3) Why is Petro trying to knock these particular initiatives off the ballot? -- The RON inititaives collected signatures in the same way as many other initiatives, in a way expressly approved by the past two Secretaries of State.
Also: three of Ohio's biggest law firms are currently representing Ohio First, yet the Ohio First spokespeople have insisted the group hasn't solicited or raised a nickel. Who is paying for all these lawyers? And if no one is, why are these firms providing free representation to the group?
Petro's campaign finance and the special counsel contracts doled out to the law firms representing Ohio First may offer an answer to those questions. Petro has raised at least $140,000 from those law firms over the course of his career.
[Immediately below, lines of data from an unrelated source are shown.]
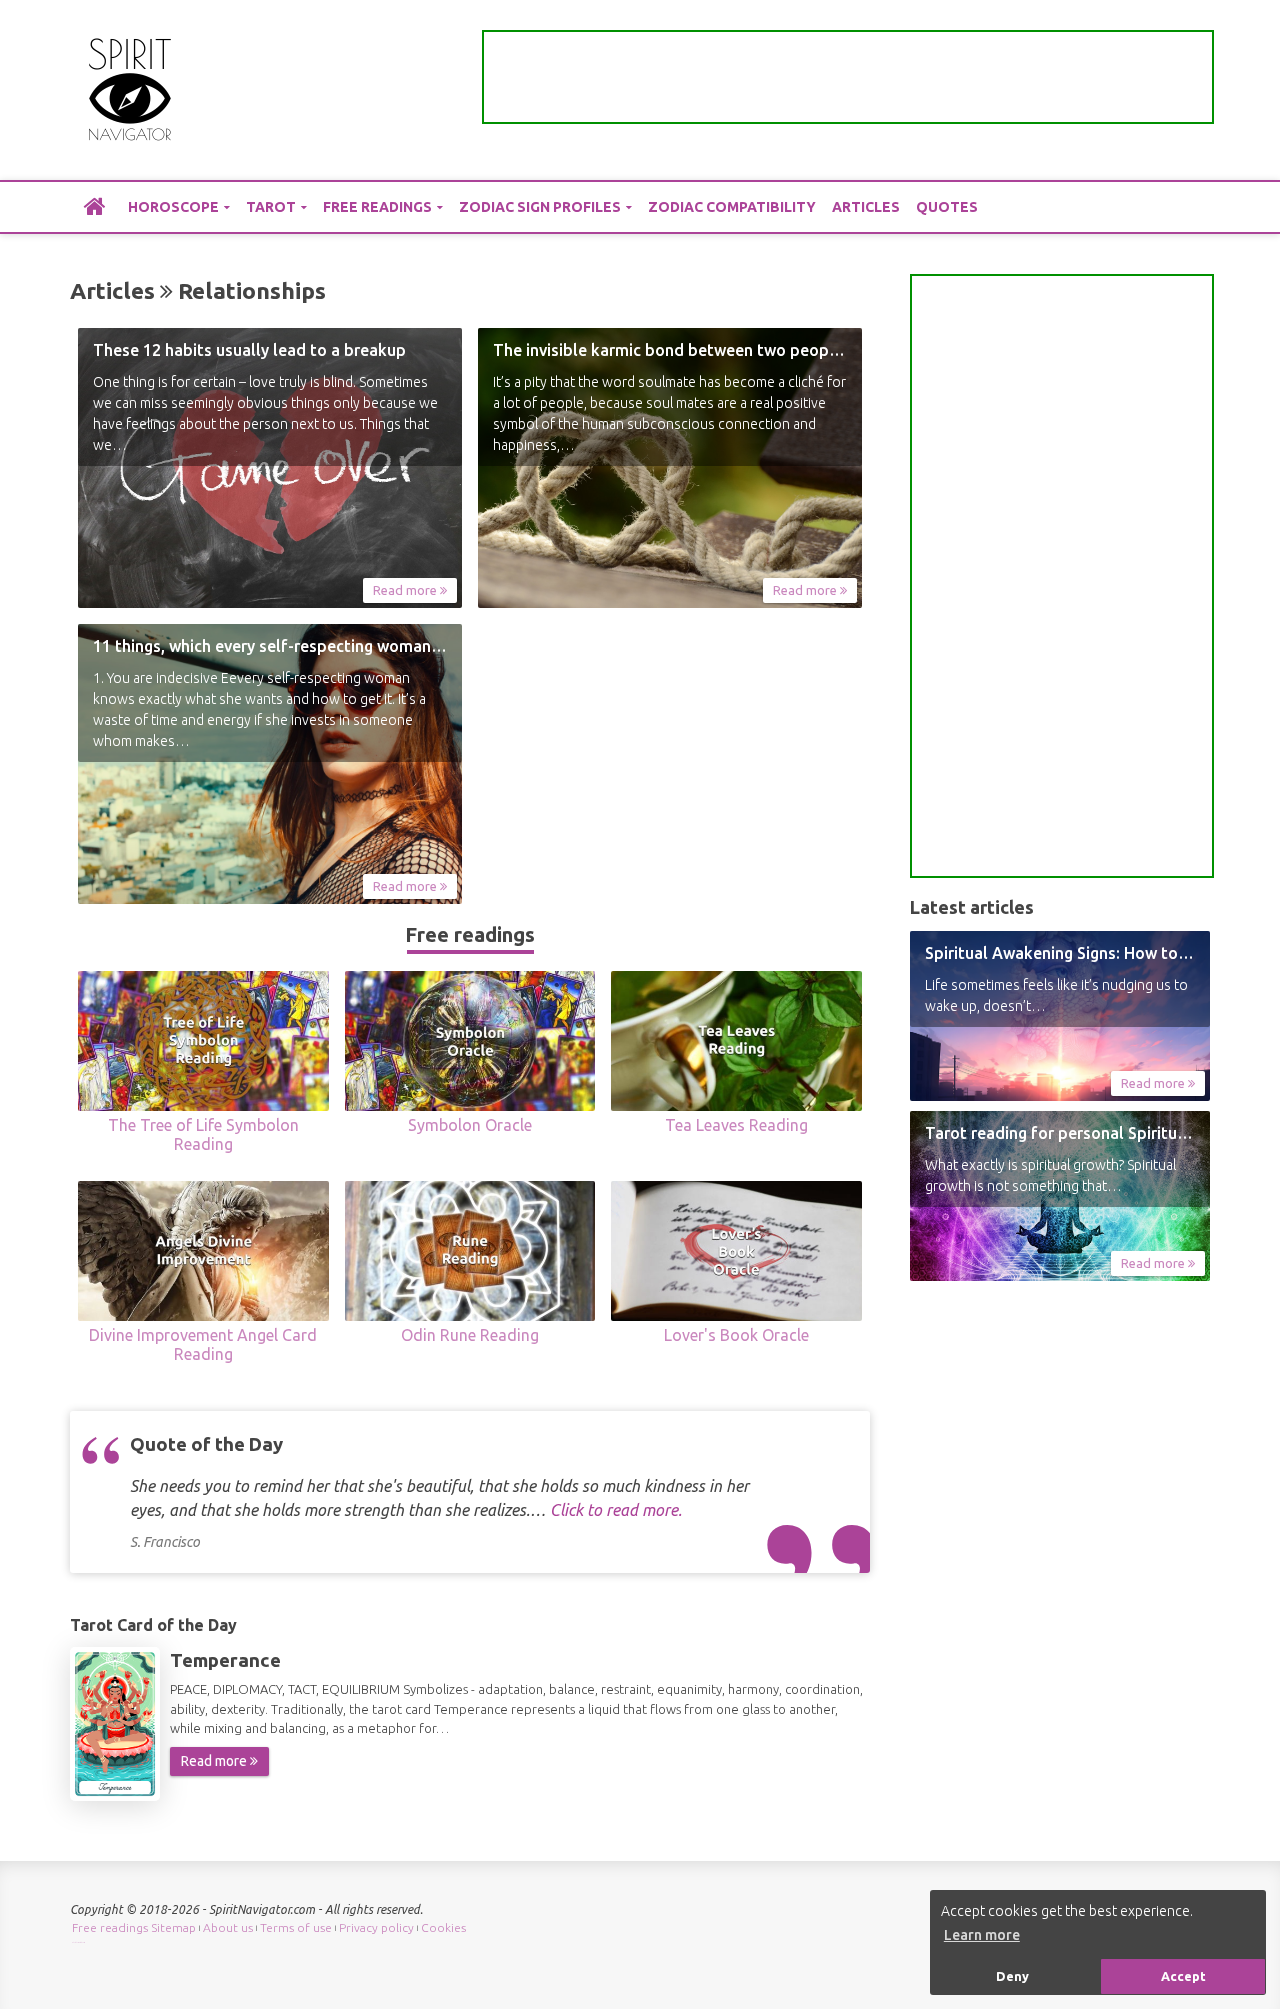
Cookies (443, 1927)
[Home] (95, 206)
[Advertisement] (848, 77)
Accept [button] (1183, 1976)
The law firms have received some $10 million in special counsel contracts from the Attorney General's office during Petro's tenure there. Throw in the upcoming 2006 gubernatorial election, in which Petro, Blackwell, and State Auditor Betty Montgomery are the leading candidates for the GOP nomination, and a picture begins to take form.
Petro gets campaign cash from lawyers, lawyers get special counsel contracts from Petro. Ohio First gets legal counsel from lawyers and an amicus brief from the Attorney General. While Ohio First's backers have not yet been made public, don't be too surprised when they're revealed if a lot of them are also contributors to Mr. Petro.
As powerful, wealthy interests line up against these reform initiatives, it becomes more and more clear that the time is ripe for reform in Ohio.